◆ WORK INSTRUCTIONS:
Go through the listing and return every line with "resolution" in it.

◆ PROVIDED DATA:
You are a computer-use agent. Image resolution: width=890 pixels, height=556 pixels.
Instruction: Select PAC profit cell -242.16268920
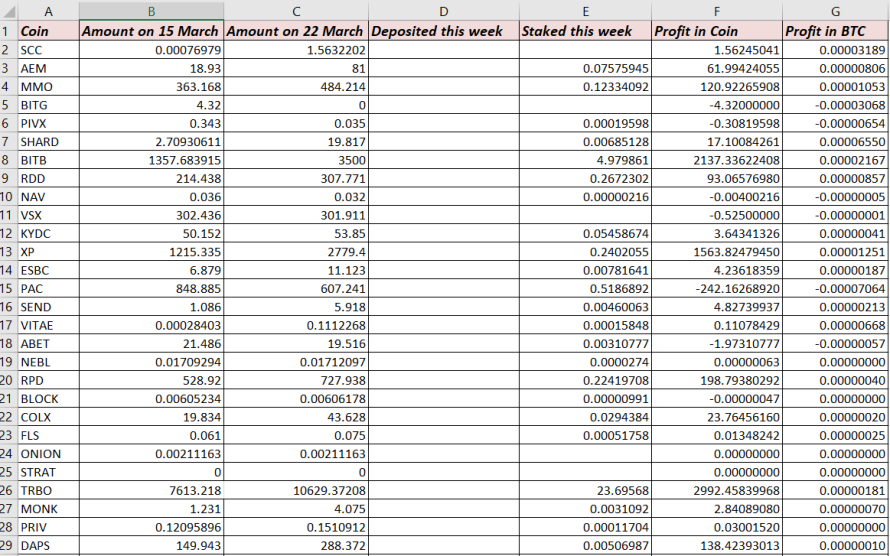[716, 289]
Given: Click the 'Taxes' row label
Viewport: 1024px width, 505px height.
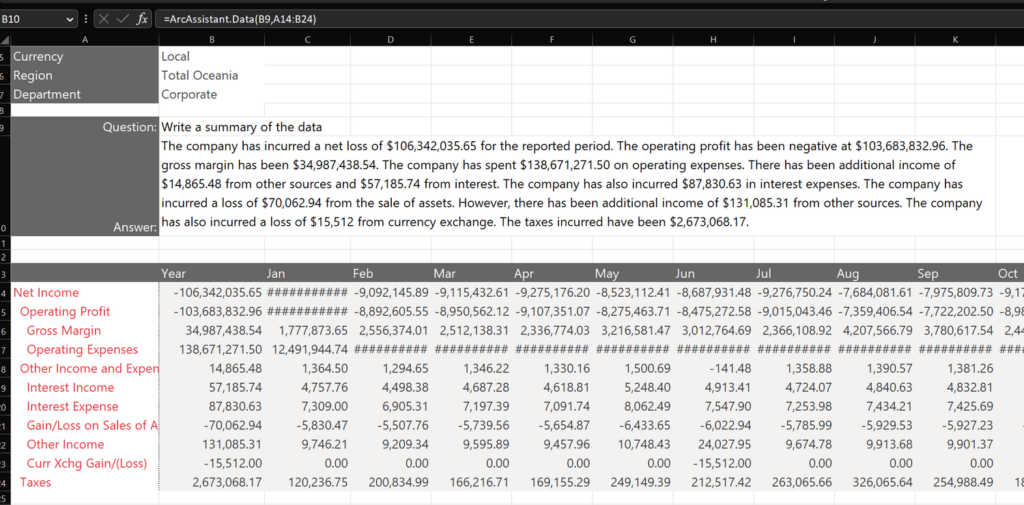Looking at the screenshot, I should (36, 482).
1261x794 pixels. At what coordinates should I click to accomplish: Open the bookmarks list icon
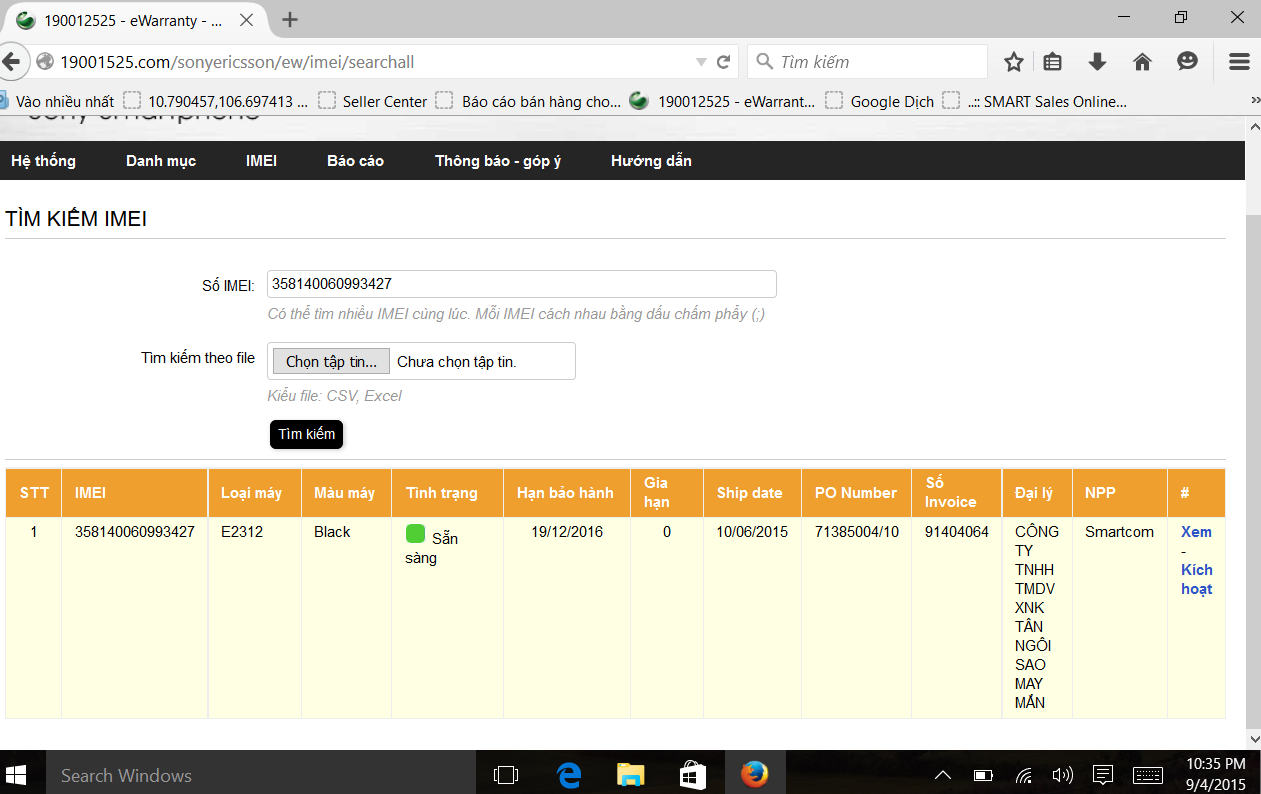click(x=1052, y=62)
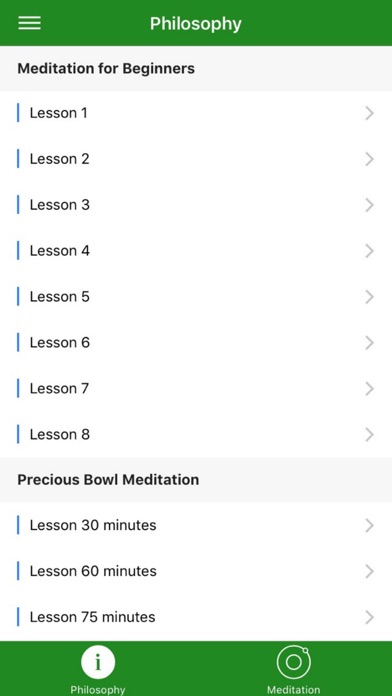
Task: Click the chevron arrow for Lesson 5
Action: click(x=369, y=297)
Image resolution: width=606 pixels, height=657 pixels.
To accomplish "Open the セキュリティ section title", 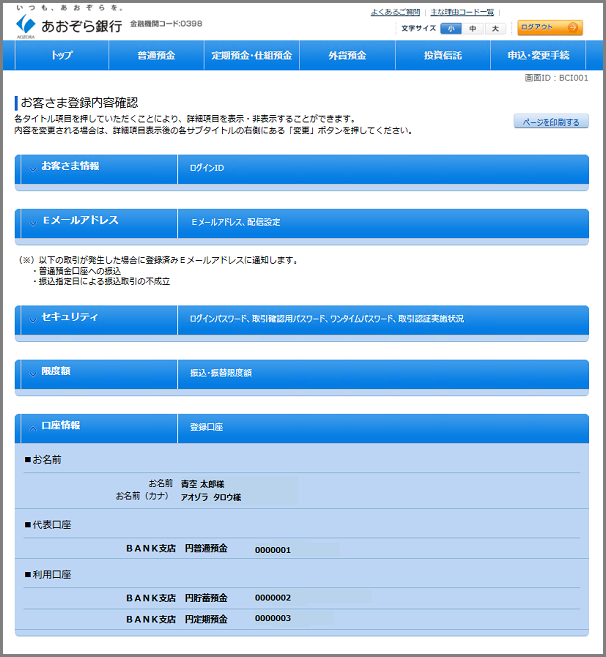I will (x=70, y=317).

◆ RESPONSE BOX:
You are a computer-use agent. Image resolution: width=890 pixels, height=556 pixels.
Image resolution: width=606 pixels, height=657 pixels.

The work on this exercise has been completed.